Dans le journal Nasz Dziennik, le député au Parlement européen Marek Jurek s’est réjoui de ce vote en ces termes : « A l’époque de la signature des traités de Rome, l’infanticide prénatal n’était légal dans aucune des démocraties européennes. L’avis positif de la commission va ouvrir la voie à l’adoption la plus rapide possible de cette loi. »
Les militants en faveur de l’avortement eugénique n’évoquent jamais les enfants touchés par la trisomie 21.

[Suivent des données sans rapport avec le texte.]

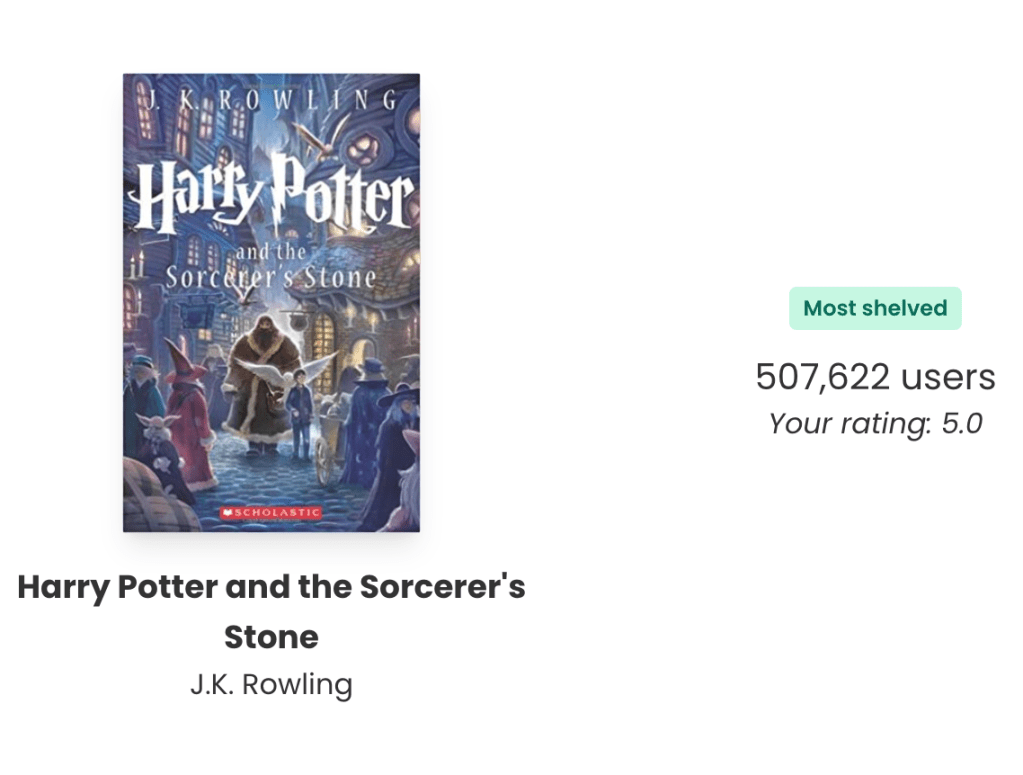Image resolution: width=1023 pixels, height=775 pixels.
Task: Click the word Stone in the book title
Action: pos(271,636)
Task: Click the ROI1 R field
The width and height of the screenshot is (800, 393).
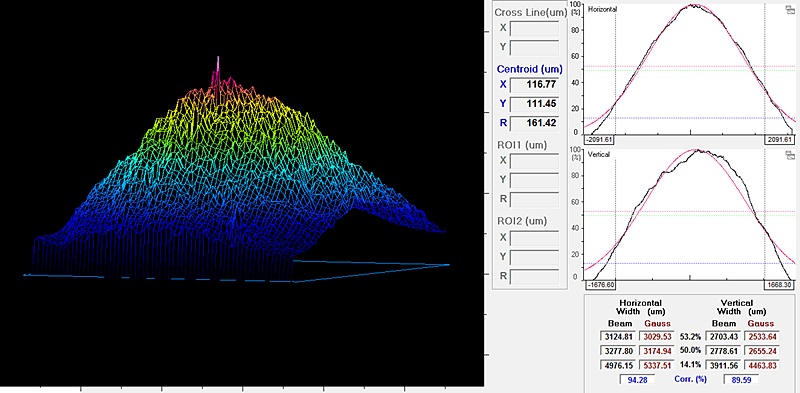Action: point(534,200)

Quant au camp pro-avortement, il fait campagne contre ce projet de loi en mettant en avant les cas les plus dramatiques d’enfants atteints d’anomalies génétiques. Ils ne parlent que de « fœtus déformés » et « d’enfants mourant dans la torture » sans évoquer les cas, largement majoritaires en Pologne, d’avortements sur des enfants touchés par des anomalies compatibles avec la vie comme la trisomie 21 ou le syndrome de Turner. En outre ils mentent ou pèchent par ignorance en parlant des souffrances de ces enfants que l’on « obligera » à naître, car c’est au contraire lors des avortements tardifs, où aucun soin palliatif pour l’enfant avorté n’est prévu, que les enfants meurent bien souvent dans la souffrance. A l’inverse, les centres de soins palliatifs périnataux et néonataux, comme ceux de la Fondation Gajusz à Lodz, savent accompagner la naissance d’un enfant condamné à une mort rapide.

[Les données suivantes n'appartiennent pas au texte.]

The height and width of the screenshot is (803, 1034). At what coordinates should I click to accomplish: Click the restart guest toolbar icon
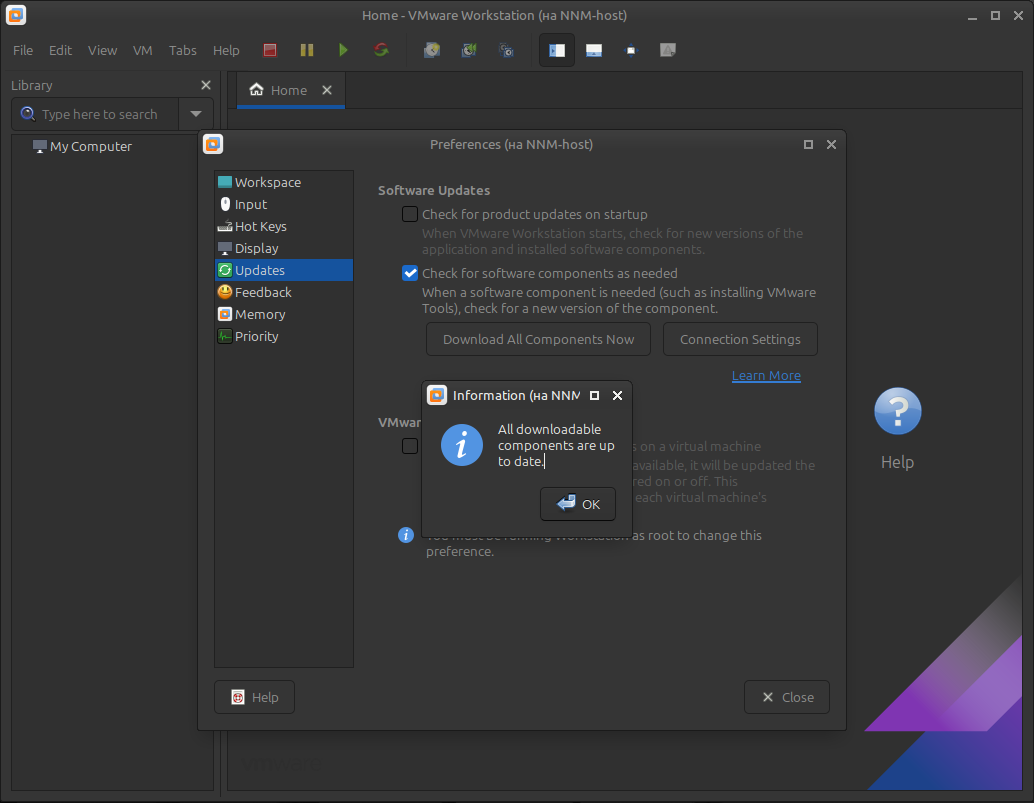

L’appel des évêques pour un examen rapide du projet de loi contre l’avortement eugénique
Dimanche dernier, des groupes de féministes et autres sympathisants manifestaient devant le siège épiscopal de 17 villes de Pologne avec des cintres en métal censés représenter « l’outil » utilisé pour les avortements illégaux. C’était pour protester contre le communiqué adressé le 14 mars par la Conférence des évêques de Pologne à la majorité parlementaire, pour lui demander d’examiner au plus vite le projet de loi citoyen contre les avortements eugéniques.
Malgré les réticences apparentes de la direction du PiS, un député de la majorité parlementaire qui milite pour une adoption rapide de cette loi citoyenne a assuré à l’auteur de ces lignes que la question n’est pas de savoir si ce projet de loi sera adopté mais quand il sera adopté.